The breath is stolen straight from my lungs. This room…The complete opposite to the rest of the sterile house. This room looks lived in and full of love. The crib is gray and sits center in front of a wall painted in olive green palm leaf patterns. Above the crib hangs three full-color paintings of safari animals—a giraffe, a zebra, and a lion cub.
A fully functional rocking horse waits in the corner for our son to be of appropriate age, but until then it’s an adorable addition to the décor. The floor is covered in a soft, plushy rug. Finally, kitty-corner to the crib is a high-back white, cushioned chair that I can already tell will be perfect for bedtime stories and late-night snuggles.
My chest aches.
Whereas most of my furniture came from an outing with Cami and the rest was selected for me and gifted at my baby shower, I can tell Nathan’s wasn’t. He obviously took a lot of care in creating this special room for our baby, coordinating down to the crib bedding.
I think I’ve underestimated my best friend, and this is just another thing in a long line of new realizations.
I wander to the chair, needing to test it out for research purposes. It looks so comfortable that I may need one for my own house. Sinking down with the help of the armrests, I stumble over something on the floor. I use my foot to kick out whatever it is from beneath the chair. Nathan probably dropped a box or something when setting his nursery up.
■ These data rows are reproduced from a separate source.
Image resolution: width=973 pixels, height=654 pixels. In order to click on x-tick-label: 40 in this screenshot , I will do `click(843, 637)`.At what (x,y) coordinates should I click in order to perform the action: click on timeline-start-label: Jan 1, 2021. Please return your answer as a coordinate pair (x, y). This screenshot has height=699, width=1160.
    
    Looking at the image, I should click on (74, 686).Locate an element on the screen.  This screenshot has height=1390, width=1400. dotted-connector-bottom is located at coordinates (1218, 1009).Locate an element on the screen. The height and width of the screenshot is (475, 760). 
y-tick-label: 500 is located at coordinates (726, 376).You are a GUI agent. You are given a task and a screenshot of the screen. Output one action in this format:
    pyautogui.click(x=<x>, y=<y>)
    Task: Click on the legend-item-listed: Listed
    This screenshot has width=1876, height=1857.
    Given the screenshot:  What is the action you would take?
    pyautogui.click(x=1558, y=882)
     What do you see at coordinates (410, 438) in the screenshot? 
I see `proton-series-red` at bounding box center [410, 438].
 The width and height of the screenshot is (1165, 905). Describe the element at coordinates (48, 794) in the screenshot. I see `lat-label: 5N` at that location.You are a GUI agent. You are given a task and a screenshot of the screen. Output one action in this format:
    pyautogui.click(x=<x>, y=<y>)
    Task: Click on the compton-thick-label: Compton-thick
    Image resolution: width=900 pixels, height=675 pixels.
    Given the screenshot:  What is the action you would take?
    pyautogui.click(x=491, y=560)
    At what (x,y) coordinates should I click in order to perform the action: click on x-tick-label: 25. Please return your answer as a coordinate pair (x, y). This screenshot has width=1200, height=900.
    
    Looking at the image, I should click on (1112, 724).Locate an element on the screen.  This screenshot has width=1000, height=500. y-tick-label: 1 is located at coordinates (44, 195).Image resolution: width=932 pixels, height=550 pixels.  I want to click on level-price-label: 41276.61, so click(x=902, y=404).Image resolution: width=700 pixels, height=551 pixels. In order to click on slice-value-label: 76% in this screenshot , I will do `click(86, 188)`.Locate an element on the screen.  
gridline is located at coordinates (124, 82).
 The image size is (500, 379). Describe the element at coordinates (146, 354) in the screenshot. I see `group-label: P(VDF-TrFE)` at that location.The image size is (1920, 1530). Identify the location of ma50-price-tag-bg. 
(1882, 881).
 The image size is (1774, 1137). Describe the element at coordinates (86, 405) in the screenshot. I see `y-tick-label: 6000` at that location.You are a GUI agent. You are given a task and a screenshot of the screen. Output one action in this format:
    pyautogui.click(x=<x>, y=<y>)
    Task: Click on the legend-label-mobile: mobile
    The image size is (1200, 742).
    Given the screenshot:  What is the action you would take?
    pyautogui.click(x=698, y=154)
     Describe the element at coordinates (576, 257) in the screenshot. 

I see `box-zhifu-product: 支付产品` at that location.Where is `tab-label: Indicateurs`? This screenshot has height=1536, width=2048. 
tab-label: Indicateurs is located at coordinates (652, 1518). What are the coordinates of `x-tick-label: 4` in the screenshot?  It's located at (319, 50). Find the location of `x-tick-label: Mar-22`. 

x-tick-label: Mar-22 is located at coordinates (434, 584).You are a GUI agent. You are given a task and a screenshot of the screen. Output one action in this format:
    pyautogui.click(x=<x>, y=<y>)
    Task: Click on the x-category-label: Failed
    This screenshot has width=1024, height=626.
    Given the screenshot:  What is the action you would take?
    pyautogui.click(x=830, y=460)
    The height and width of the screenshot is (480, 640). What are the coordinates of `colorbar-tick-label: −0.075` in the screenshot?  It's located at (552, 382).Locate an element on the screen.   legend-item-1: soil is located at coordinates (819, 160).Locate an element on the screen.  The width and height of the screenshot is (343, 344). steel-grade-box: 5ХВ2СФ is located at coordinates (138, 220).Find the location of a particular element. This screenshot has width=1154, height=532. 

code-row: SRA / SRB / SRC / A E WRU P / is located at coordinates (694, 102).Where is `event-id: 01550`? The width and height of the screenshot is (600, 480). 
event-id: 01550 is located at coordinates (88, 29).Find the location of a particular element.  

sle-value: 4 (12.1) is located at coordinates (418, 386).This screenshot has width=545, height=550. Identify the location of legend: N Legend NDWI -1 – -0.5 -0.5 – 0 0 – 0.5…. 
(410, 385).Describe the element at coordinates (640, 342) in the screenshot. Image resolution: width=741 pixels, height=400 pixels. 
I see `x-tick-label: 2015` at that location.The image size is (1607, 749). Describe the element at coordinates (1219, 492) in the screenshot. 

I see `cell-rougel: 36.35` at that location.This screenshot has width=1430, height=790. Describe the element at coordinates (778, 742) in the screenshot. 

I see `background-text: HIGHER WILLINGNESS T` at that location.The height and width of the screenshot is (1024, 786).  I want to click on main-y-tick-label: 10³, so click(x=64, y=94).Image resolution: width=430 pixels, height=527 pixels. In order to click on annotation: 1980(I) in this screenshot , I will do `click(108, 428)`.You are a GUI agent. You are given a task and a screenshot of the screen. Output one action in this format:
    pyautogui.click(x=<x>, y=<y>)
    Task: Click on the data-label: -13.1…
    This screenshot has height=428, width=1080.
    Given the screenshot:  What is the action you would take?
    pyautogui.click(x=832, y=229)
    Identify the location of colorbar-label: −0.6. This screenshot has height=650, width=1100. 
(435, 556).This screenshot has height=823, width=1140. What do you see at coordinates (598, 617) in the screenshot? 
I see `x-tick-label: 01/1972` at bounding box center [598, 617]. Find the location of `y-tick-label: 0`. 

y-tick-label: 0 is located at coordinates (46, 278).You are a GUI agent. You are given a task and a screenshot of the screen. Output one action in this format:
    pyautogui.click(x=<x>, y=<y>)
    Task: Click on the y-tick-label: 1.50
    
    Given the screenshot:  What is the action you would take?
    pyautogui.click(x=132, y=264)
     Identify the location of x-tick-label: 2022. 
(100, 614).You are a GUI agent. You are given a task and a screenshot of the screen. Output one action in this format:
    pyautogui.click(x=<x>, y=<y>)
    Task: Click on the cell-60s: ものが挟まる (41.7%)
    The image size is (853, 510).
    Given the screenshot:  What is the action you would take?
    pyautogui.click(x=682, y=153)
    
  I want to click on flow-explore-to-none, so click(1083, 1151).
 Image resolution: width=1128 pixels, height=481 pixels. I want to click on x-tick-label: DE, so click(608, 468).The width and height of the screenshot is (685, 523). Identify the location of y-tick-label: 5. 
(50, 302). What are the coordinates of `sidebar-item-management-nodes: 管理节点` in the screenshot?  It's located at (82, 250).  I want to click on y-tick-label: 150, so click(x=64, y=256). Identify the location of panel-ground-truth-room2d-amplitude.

Rather than cardboard like I expect, a wicker box filled with papers comes into view. I think I throw out a vertebra in my attempt to lean over and retrieve it. Sweat dots my brow as I drop it low as if I’m on the dance floor at a swanky nightclub, and I almost say screw it. Almost. Curiosity to the point of stupidity is my second biggest personality trait besides the stubbornness of a mule.
&
nbsp; Getting back up is even worse than going down, and I second-guess not wearing a Life Alert like I joked not long ago. I finally manage to get my ass in the chair and the box in my lap. I kick my legs out in front of me and cross them at the ankles. I’m going to have to put this box on a table or something because there’s no way I’m getting it back beneath this chair when I’m done.
Thinking on how to go about just that, my name scrawled on the top piece of paper grabs my attention. That damn nosiness slithers out of me until I’m lifting the sealed envelope out of the box and turning it in my hands. I can tell from the neatness and the swirls that the writing doesn’t belong to Nathan. Regina, perhaps?
I slip my finger beneath the flap and work the seal open. A piece of folded notebook paper comes into view. I retrieve it and discard the envelope beside my hip. The letter rustles as I shake it open and hold the paper before my face. My other hand caresses my belly as I read:
Kiersten,
I desperately hope you read this someday. I’d almost say it’s my dying wish. Speaking of dying, if you’re reading this at all, it means I’m gone, and Nathan has been alone for some time. This isn’t a letter to ask you to take care of him—I know you’ll already be doing that. This is a letter asking you to love him.
OhMyGod. Holy crap. I shouldn’t be reading this. Why is there a letter addressed to me from Janessa? Does Nathan know? The envelope was sealed, but that doesn’t mean he wasn’t around when she penned it.
Unable to stop myself now, I keep reading.
He’s been given his own letters to open at certain times, so he knows this exists. He just doesn’t know what’s in it. He doesn’t know that I think the two of you would be perfect for one another. He doesn’t know what I’ve witnessed in these last few weeks of my terminal illness and the special bond the two of you have.
Please don’t think I’m speaking from jealousy. I’m not. Neither one of you has ever acted the slightest bit inappropriately in front of me or otherwise. It’s something you can’t understand until your days are numbered, and you’re confined to a bed. I’ve accepted that I’m about to die, but the part I can’t make peace with is that Nathan is going to be left on this earth alone.